- Tarefas:
• A. Transcreva, sem qualquer alteração, o trecho do texto extraído entre "De nome próprio" e "bem-estar aos idosos.", inclusive.
• B. De acordo com o texto extraído, em que cidade Neidy concluiu o curso superior em Gerontologia?

- Texto extraído:
De nome próprio Ângela Barros, conhecida por Neidy, nasceu e cresceu em Milho Branco, São Domingos, coração da ilha de Santiago. Mas, como tantos cabo-verdianos, só começou a ver verdadeiramente a sua ilha quando partiu. Foi em Coimbra, Portugal, que concluiu o curso superior em Gerontologia, uma palavra ainda estranha para muitos, mas que traduz uma ciência cada vez mais essencial: compreender o envelhecimento humano e encontrar formas de garantir dignidade, saúde e bem-estar aos idosos.
De férias em Cabo Verde, Neidy trazia outro olhar. O mesmo chão, mas novas lentes. E assim nasceu o pretexto para uma road trip [viagem pela estrada, tradução livre de inglês para português] pela ilha que a viu nascer - Santiago, demasiado vasta para se abraçar num só dia, mas perfeita para redescobrir em fragmentos.
A viagem começou em Milho Branco, diante de uma árvore icónica que muitos já passam sem reparar. Árvore símbolo de resistência, semelhante à que foi eternizada na capa do álbum Êxodo, em vinil, do histórico grupo musical Bulimundo, lançado em 1983. Neidi, que tantas vezes ali passara, parou pela primeira vez com verdadeira atenção. Talvez fosse isso que queria dizer a expressão: "sair da ilha para ver a ilha".

Dados registados
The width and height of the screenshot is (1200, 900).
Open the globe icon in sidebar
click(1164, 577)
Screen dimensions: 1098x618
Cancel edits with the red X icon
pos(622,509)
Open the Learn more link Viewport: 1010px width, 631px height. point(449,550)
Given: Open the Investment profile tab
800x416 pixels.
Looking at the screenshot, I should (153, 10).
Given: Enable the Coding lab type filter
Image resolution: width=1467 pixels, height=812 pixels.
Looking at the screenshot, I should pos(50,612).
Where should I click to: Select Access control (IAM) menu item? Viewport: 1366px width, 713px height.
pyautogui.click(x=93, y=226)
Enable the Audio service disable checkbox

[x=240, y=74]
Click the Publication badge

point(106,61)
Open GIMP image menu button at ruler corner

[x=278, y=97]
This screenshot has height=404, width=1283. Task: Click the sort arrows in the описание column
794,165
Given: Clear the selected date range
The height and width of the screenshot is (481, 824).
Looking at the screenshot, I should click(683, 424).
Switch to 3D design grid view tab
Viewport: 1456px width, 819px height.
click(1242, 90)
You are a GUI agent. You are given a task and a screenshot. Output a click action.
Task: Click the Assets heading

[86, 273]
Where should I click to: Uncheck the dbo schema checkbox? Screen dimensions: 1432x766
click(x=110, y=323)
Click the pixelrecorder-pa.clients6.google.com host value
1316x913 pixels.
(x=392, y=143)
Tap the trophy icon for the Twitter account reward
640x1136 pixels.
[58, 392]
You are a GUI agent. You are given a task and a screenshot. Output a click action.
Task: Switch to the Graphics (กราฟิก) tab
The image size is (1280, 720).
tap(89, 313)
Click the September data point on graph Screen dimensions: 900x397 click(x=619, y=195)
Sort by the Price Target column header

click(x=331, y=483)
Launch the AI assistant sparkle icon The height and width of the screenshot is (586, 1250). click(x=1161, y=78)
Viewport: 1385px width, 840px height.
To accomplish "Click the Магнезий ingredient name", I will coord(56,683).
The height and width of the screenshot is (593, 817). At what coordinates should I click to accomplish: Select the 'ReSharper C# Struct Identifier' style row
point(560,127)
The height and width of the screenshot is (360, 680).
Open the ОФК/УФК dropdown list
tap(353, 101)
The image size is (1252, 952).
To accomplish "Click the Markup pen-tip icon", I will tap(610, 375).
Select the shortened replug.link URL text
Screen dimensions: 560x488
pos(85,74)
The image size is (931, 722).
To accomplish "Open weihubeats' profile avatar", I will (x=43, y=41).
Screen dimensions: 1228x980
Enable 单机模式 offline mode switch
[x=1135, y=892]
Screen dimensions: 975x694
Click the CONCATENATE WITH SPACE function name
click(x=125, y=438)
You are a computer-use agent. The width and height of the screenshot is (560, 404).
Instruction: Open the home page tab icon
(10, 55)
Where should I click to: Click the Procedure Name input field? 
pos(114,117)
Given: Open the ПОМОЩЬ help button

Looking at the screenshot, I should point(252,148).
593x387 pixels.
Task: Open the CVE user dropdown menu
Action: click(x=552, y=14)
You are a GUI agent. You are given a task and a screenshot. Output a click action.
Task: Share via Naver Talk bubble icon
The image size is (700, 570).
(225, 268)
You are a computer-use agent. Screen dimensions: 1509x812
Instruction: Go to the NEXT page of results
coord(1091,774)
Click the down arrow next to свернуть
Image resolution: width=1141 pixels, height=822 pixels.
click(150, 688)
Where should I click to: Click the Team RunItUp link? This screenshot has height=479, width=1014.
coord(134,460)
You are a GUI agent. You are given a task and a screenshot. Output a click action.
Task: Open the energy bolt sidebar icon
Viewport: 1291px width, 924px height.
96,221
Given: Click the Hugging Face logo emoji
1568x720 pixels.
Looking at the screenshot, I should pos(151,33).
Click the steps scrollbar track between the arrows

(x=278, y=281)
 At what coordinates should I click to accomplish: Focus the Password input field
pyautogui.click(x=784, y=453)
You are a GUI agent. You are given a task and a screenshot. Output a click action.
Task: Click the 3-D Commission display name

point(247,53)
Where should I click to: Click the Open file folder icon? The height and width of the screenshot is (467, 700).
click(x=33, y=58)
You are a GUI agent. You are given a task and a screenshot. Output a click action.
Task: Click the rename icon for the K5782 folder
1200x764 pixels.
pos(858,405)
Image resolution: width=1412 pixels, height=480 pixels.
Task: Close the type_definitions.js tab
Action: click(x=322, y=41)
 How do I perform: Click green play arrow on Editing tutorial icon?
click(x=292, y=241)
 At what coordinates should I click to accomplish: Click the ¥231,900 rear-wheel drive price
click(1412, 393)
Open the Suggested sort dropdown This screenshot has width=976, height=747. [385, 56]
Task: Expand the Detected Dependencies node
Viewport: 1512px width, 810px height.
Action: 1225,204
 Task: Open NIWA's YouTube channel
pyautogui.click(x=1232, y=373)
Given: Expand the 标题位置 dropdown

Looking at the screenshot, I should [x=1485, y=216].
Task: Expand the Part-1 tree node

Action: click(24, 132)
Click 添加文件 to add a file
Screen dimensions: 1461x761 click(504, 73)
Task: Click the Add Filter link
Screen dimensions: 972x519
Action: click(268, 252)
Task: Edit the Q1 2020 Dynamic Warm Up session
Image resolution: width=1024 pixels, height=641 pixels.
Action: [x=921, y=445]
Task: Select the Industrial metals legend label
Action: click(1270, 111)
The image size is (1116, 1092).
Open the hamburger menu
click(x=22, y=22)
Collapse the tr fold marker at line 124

- Respostas escritas:
• A.
De nome próprio Ângela Barros, conhecida por Neidy, nasceu e cresceu em Milho Branco, São Domingos, coração da ilha de Santiago. Mas, como tantos cabo-verdianos, só começou a ver verdadeiramente a sua ilha quando partiu. Foi em Coimbra, Portugal, que concluiu o curso superior em Gerontologia, uma palavra ainda estranha para muitos, mas que traduz uma ciência cada vez mais essencial: compreender o envelhecimento humano e encontrar formas de garantir dignidade, saúde e bem-estar aos idosos.

• B. Em Coimbra, Portugal.